In conversation I am impassioned, and oppose what I deem error with an eagerness which is often mistaken for personal asperity; but I am ever so swallowed up in the _thing_ said that I forget my _opponent_.

Such am I." The Rev.Leapidge Smith, in his "Reminiscences of an Octogenarian," remembered him as "a tall, dark, handsome young man, with long, black, flowing hair; eyes not merely dark, but black, and keenly penetrating; a fine forehead, a deep-toned, harmonious voice; a manner never to be forgotten, full of life, vivacity, and kindness; dignified in person and, added to all these, exhibiting the elements of his future greatness."[1] Hazlitt, in "My First Acquaintance with Poets" (a paper that every student of Coleridge's life and poetry should read), describing him as he appeared on his visit to Hazlitt's father at Wem in 1798, says: "His complexion was at that time clear, and even bright.
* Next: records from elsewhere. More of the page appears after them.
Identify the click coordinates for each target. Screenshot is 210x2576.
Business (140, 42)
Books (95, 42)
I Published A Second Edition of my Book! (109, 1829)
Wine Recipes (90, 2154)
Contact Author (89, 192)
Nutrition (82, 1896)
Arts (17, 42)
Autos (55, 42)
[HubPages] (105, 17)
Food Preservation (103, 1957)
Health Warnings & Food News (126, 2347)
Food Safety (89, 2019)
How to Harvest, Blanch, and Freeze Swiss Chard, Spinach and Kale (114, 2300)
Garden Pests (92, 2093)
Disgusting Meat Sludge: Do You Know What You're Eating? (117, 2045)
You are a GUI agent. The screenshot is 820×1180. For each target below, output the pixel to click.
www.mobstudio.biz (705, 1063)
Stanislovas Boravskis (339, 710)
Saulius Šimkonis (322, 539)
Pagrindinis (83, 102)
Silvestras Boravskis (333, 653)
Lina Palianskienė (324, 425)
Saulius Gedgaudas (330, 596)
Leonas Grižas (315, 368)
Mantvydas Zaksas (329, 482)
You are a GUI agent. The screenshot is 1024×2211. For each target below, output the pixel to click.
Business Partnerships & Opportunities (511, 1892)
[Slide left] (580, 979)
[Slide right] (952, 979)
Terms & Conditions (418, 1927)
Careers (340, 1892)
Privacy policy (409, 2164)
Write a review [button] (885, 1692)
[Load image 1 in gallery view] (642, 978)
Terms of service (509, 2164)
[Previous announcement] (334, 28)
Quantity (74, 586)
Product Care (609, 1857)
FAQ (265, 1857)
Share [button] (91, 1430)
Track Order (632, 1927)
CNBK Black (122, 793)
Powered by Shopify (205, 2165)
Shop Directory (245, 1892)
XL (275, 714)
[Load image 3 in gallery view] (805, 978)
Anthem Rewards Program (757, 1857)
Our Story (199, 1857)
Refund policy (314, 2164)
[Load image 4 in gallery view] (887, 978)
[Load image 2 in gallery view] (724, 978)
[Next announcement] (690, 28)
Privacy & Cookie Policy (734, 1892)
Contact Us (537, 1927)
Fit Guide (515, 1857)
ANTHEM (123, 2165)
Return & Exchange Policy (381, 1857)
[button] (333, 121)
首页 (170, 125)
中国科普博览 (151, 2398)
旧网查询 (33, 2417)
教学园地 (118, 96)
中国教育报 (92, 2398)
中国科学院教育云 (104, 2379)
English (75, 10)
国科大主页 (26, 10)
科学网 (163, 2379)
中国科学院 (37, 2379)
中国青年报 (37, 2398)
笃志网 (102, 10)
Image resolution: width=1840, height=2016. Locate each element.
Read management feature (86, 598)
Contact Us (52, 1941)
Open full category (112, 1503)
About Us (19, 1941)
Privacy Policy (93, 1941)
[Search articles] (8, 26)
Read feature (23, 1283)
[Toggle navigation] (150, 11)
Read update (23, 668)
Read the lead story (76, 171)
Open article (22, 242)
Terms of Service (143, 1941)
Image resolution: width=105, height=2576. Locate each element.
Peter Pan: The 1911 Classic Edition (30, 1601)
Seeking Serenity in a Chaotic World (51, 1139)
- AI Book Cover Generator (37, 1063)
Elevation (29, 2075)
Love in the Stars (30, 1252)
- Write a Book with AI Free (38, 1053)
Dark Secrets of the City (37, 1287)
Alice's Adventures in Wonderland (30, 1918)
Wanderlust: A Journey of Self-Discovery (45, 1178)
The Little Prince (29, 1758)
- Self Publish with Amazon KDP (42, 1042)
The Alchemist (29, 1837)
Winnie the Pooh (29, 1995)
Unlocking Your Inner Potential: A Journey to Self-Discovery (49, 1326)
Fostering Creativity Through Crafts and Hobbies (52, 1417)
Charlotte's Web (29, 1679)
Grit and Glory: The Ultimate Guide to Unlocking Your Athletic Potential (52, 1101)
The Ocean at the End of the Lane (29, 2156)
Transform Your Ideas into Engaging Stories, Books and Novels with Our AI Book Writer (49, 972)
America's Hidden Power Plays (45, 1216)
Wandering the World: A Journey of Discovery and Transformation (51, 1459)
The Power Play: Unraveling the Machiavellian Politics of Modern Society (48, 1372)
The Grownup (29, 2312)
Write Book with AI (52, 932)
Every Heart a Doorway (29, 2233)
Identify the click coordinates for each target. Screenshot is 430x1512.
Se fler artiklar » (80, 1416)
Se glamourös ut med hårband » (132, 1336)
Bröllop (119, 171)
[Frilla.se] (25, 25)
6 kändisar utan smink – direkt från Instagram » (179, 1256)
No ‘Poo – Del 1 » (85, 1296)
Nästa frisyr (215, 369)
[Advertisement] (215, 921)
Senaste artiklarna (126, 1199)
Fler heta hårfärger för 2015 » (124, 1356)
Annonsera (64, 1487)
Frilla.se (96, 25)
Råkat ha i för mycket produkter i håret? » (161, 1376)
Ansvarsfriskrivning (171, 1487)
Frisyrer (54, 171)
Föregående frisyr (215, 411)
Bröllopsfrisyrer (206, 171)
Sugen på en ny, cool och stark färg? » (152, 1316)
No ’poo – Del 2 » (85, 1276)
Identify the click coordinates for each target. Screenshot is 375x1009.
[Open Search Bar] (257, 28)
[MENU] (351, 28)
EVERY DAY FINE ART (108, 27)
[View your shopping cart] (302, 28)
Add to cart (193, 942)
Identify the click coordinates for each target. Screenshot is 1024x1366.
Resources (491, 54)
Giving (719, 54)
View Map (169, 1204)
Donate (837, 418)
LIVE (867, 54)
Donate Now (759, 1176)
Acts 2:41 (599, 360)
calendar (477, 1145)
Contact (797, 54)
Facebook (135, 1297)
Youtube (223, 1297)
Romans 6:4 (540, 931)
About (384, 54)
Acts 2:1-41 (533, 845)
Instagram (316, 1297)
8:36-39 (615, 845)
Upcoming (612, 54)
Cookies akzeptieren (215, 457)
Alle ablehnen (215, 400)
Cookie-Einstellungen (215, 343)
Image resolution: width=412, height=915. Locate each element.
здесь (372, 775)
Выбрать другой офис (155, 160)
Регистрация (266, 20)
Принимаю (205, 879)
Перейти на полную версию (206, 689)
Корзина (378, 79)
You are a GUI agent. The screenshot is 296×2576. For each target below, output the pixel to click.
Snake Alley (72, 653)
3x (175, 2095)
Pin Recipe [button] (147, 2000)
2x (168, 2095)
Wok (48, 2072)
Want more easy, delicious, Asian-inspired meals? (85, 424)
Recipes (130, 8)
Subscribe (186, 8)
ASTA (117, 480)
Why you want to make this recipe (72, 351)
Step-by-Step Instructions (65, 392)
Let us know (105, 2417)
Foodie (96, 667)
His forehead was broad and high, light as if built of ivory, with large projecting eyebrows, and his eyes rolling beneath them like a sea with darkened lustre....

His mouth was gross, voluptuous, open, eloquent; his chin good-humored and round, but his nose, the rudder of the face, the index of the will, was small, feeble, nothing--like what he has done." And Dorothy Wordsworth (to close with a contemporary and sympathetic impression) set him down in her journal after their first meeting at Racedown thus: "He is a wonderful man.